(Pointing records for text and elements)

────────────────

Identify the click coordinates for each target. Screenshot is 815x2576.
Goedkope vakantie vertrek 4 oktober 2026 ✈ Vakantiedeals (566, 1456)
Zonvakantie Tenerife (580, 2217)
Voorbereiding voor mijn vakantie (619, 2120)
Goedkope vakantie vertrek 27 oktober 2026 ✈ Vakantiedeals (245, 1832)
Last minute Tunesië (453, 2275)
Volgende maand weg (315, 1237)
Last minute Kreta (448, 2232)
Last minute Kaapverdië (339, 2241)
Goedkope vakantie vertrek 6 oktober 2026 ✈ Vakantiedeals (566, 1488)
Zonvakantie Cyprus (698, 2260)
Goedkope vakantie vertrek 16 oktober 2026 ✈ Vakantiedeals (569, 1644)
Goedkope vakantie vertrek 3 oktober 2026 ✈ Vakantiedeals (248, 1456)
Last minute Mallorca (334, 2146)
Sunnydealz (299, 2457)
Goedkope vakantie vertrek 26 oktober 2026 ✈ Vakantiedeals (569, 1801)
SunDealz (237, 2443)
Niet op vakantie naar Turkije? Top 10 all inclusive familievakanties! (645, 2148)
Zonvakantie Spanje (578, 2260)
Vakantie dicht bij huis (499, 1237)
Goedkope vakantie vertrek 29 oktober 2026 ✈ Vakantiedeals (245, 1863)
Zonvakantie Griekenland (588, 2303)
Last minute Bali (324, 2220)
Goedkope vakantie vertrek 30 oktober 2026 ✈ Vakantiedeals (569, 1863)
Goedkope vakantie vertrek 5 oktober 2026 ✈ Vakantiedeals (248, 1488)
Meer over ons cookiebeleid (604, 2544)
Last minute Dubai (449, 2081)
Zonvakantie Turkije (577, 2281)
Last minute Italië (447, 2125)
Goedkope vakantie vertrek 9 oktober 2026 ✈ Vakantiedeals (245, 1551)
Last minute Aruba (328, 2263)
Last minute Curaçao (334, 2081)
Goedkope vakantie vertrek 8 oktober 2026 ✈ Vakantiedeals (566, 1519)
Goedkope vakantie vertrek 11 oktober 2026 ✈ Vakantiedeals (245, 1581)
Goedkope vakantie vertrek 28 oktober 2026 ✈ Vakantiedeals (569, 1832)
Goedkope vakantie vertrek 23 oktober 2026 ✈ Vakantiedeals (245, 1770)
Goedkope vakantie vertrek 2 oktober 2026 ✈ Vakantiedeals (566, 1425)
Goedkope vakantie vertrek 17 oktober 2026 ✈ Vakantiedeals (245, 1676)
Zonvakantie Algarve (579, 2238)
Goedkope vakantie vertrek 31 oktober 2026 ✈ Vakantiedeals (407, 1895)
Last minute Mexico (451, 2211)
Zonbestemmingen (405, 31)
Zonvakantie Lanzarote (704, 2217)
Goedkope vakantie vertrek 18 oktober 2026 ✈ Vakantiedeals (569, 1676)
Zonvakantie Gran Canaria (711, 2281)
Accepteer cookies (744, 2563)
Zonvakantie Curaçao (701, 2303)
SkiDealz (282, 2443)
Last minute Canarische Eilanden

────────────────

Turn all of the data above into a numbered list, one item per line and skipping any blank lines.

# Solution for this problem
1. Identify the click coordinates for each target. Screenshot is 815x2576.
2. Goedkope vakantie vertrek 4 oktober 2026 ✈ Vakantiedeals (566, 1456)
3. Zonvakantie Tenerife (580, 2217)
4. Voorbereiding voor mijn vakantie (619, 2120)
5. Goedkope vakantie vertrek 27 oktober 2026 ✈ Vakantiedeals (245, 1832)
6. Last minute Tunesië (453, 2275)
7. Volgende maand weg (315, 1237)
8. Last minute Kreta (448, 2232)
9. Last minute Kaapverdië (339, 2241)
10. Goedkope vakantie vertrek 6 oktober 2026 ✈ Vakantiedeals (566, 1488)
11. Zonvakantie Cyprus (698, 2260)
12. Goedkope vakantie vertrek 16 oktober 2026 ✈ Vakantiedeals (569, 1644)
13. Goedkope vakantie vertrek 3 oktober 2026 ✈ Vakantiedeals (248, 1456)
14. Last minute Mallorca (334, 2146)
15. Sunnydealz (299, 2457)
16. Goedkope vakantie vertrek 26 oktober 2026 ✈ Vakantiedeals (569, 1801)
17. SunDealz (237, 2443)
18. Niet op vakantie naar Turkije? Top 10 all inclusive familievakanties! (645, 2148)
19. Zonvakantie Spanje (578, 2260)
20. Vakantie dicht bij huis (499, 1237)
21. Goedkope vakantie vertrek 29 oktober 2026 ✈ Vakantiedeals (245, 1863)
22. Zonvakantie Griekenland (588, 2303)
23. Last minute Bali (324, 2220)
24. Goedkope vakantie vertrek 30 oktober 2026 ✈ Vakantiedeals (569, 1863)
25. Goedkope vakantie vertrek 5 oktober 2026 ✈ Vakantiedeals (248, 1488)
26. Meer over ons cookiebeleid (604, 2544)
27. Last minute Dubai (449, 2081)
28. Zonvakantie Turkije (577, 2281)
29. Last minute Italië (447, 2125)
30. Goedkope vakantie vertrek 9 oktober 2026 ✈ Vakantiedeals (245, 1551)
31. Last minute Aruba (328, 2263)
32. Last minute Curaçao (334, 2081)
33. Goedkope vakantie vertrek 8 oktober 2026 ✈ Vakantiedeals (566, 1519)
34. Goedkope vakantie vertrek 11 oktober 2026 ✈ Vakantiedeals (245, 1581)
35. Goedkope vakantie vertrek 28 oktober 2026 ✈ Vakantiedeals (569, 1832)
36. Goedkope vakantie vertrek 23 oktober 2026 ✈ Vakantiedeals (245, 1770)
37. Goedkope vakantie vertrek 2 oktober 2026 ✈ Vakantiedeals (566, 1425)
38. Goedkope vakantie vertrek 17 oktober 2026 ✈ Vakantiedeals (245, 1676)
39. Zonvakantie Algarve (579, 2238)
40. Goedkope vakantie vertrek 31 oktober 2026 ✈ Vakantiedeals (407, 1895)
41. Last minute Mexico (451, 2211)
42. Zonbestemmingen (405, 31)
43. Zonvakantie Lanzarote (704, 2217)
44. Goedkope vakantie vertrek 18 oktober 2026 ✈ Vakantiedeals (569, 1676)
45. Zonvakantie Gran Canaria (711, 2281)
46. Accepteer cookies (744, 2563)
47. Zonvakantie Curaçao (701, 2303)
48. SkiDealz (282, 2443)
49. Last minute Canarische Eilanden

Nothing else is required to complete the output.